— Это было бы глупо. Во-первых, потому, что я ни для кого никогда не был примером... А потом, ведь Церковь покончила с Храмом. Если его больше нет, то нет и ваших обетов...

С тех пор как Оливье пришел в Валькроз, он пытался убедить себя в этом. Не сказал ли он тоже самое своему брату Эрве, когда покидал его? Но атмосфера монастыря снова погрузила его в сомнения, угрызения совести мучали его. Догадываясь, о чем он думает, Монту добавил:— Поговорите об этом с отцом Ансельмом. Побольше бы было таких священников, которые умеют слушать голос природы... и голос ее Создателя. Вы нужны Валькрозу, в нем должна продолжаться жизнь...

— Если Од не откажет мне, — вдруг решил Оливье, — мы продолжим ее вместе.

Возвращаясь в замок, он почти бежал, словно чувствуя за спиной крылья, так ему хотелось видеть ее, говорить с ней, завоевать ее, наконец! Он вошел в Валькроз, как в рай, и, даже не отдышавшись, начал искать отца. Он нашел его в оружейной комнате. Отец был явно озабочен; Оливье тут же охватила тревога, но Рено не позволил ему задать вопрос.

— Тебя так долго не было! — воскликнул он. — Неужели надо было отсутствовать так долго? Ты же сказал, что уходишь на три дня!

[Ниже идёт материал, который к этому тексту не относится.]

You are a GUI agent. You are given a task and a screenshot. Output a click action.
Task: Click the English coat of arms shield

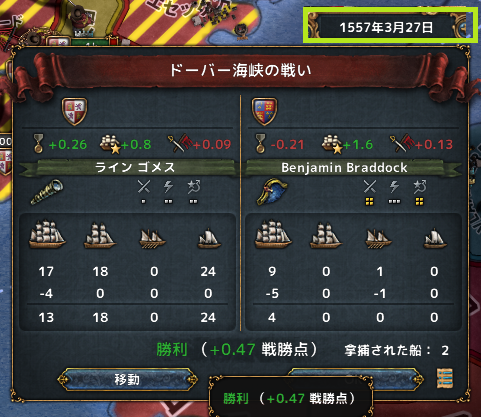coord(264,111)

Он, казалось, был вне себя, и Оливье, растерявшись, не нашелся, что ответить:

— Мне надо было еще помолиться... Разве это так важно?

— Важнее, чем ты думаешь! Они ушли!

— Кто?

— Как это «кто»? Реми и это восхитительное дитя! Она сама попросила брата об этом! Позавчера, как обычно, она пошла прогуляться в часовню, которую я воздвиг на месте, где твоя мать...

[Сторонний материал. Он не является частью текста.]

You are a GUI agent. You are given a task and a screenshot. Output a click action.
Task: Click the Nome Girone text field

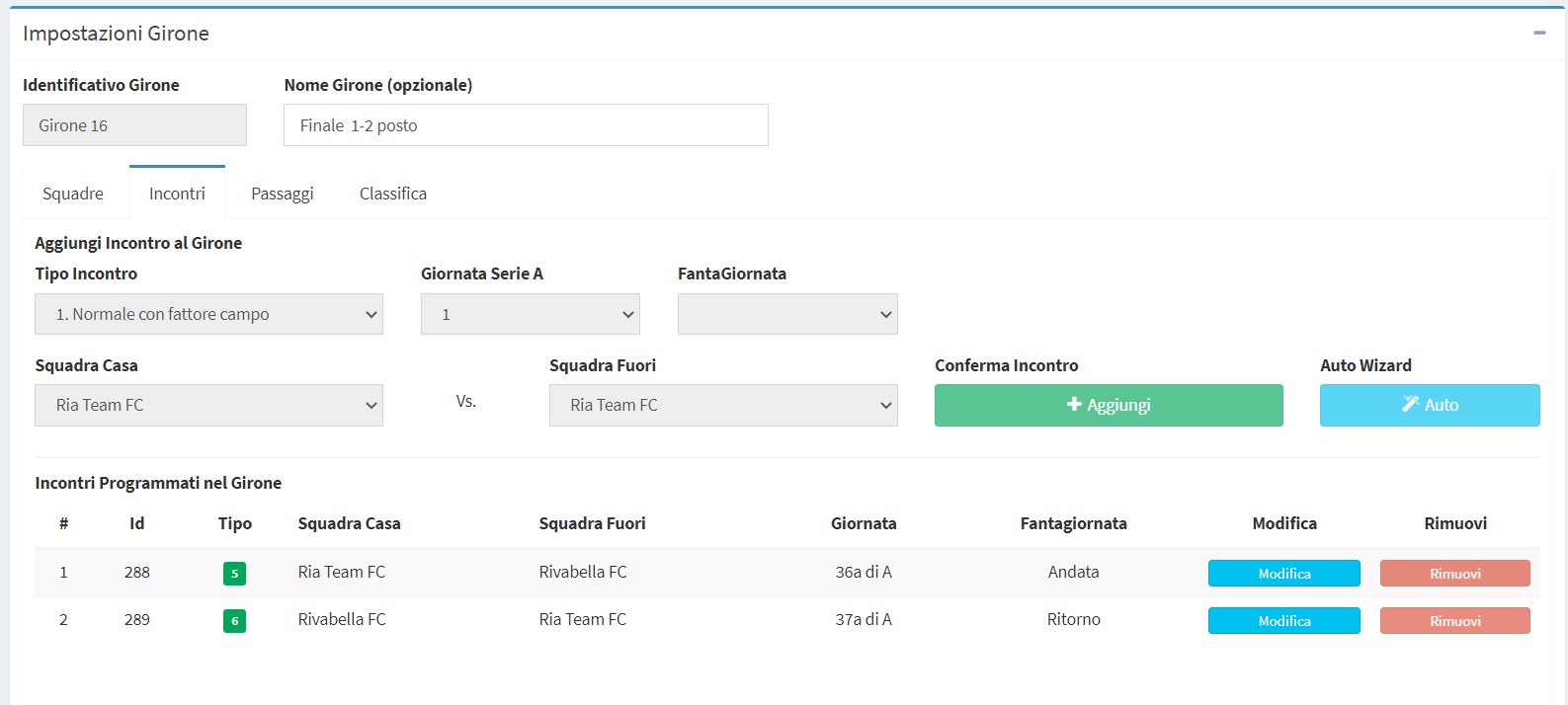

Как всегда, он споткнулся на этом слове, потому что до сих пор отказывался соединять имя супруги со смертью, и, не закончив фразу, продолжил:

— Она вернулась в страшном волнении и, не желая ничего объяснять, стала умолять брата увести ее подальше отсюда.

— Но это какая-то бессмыслица! Почему?

— Говорю тебе, не знаю. Она упрямо молчала, уверяя, что если он не уведет ее, она уйдет одна. Пришлось послушаться. Реми уходил с отчаянием, потому что он, полагаю, любит нас.

— А она нас не любит, вы это хотите сказать?

— Я поклялся бы в обратном, — грустно произнес Рено. — Тебя-то уж точно, но мне казалось, что и я завоевал ее привязанность.

— Но, скажите, наконец, отец, что произошло во время этой... прогулки?

— Откуда я знаю? Говорю тебе: они ушли сегодня утром.

— Знаете ли вы хотя бы, в каком направлении?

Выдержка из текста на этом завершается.